> What to work on:
What is needed is every line of the material that contains "computer".

> Records supplied:
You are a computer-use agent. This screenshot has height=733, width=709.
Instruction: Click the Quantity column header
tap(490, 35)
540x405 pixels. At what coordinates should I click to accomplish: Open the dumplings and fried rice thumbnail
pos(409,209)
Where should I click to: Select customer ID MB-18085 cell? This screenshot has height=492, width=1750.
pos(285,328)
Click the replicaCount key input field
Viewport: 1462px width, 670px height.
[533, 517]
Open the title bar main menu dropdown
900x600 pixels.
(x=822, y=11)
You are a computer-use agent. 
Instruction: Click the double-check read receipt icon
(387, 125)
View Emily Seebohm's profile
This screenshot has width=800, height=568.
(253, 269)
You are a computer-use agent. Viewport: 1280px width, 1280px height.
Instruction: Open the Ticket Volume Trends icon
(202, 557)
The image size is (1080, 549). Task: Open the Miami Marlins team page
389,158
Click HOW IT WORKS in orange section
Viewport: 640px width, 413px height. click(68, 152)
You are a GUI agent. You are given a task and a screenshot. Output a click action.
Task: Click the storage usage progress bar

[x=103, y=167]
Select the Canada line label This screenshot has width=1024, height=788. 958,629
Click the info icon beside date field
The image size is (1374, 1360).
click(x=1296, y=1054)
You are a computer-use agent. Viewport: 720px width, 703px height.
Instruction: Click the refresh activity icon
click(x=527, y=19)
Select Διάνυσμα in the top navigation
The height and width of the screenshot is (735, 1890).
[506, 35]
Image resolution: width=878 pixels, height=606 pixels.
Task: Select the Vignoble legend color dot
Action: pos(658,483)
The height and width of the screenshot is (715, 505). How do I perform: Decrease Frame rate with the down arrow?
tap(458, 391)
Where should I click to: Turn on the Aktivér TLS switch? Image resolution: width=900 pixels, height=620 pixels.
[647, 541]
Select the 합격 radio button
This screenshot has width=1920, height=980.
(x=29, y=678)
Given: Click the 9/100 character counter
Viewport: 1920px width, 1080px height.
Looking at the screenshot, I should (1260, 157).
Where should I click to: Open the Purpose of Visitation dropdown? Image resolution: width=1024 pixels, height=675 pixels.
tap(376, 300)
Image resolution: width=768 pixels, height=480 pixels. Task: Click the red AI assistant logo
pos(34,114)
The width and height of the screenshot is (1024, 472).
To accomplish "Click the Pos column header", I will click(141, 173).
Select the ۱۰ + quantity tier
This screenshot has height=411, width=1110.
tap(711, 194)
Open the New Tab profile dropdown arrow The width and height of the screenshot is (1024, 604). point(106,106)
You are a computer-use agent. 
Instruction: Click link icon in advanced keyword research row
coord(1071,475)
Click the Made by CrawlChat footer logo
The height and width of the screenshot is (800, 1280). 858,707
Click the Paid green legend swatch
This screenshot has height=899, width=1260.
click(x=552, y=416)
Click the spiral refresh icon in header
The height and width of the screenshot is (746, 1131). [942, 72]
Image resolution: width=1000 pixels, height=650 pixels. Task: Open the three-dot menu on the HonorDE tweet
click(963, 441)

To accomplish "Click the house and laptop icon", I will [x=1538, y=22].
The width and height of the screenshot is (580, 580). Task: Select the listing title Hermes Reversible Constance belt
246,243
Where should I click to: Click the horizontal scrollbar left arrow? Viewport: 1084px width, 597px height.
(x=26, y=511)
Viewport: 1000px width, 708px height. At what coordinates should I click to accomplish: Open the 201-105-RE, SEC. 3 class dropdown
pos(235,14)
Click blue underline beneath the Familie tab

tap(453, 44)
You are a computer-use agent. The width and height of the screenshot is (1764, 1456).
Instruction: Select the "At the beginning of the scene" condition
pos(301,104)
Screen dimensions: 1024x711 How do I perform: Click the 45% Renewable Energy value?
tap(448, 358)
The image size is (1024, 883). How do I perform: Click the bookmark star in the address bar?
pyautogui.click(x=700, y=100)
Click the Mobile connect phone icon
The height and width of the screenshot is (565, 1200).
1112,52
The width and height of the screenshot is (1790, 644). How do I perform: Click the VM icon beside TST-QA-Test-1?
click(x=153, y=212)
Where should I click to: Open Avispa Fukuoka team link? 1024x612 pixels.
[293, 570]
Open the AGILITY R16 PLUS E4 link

> Reply:
You are a computer-use agent. This screenshot has height=733, width=709.
You are a computer-use agent. 
You are a computer-use agent. Viewport: 1280px width, 1280px height.
You are a computer-use agent. Viewport: 720px width, 703px height.
You are a computer-use agent. 
You are a computer-use agent. The width and height of the screenshot is (1764, 1456).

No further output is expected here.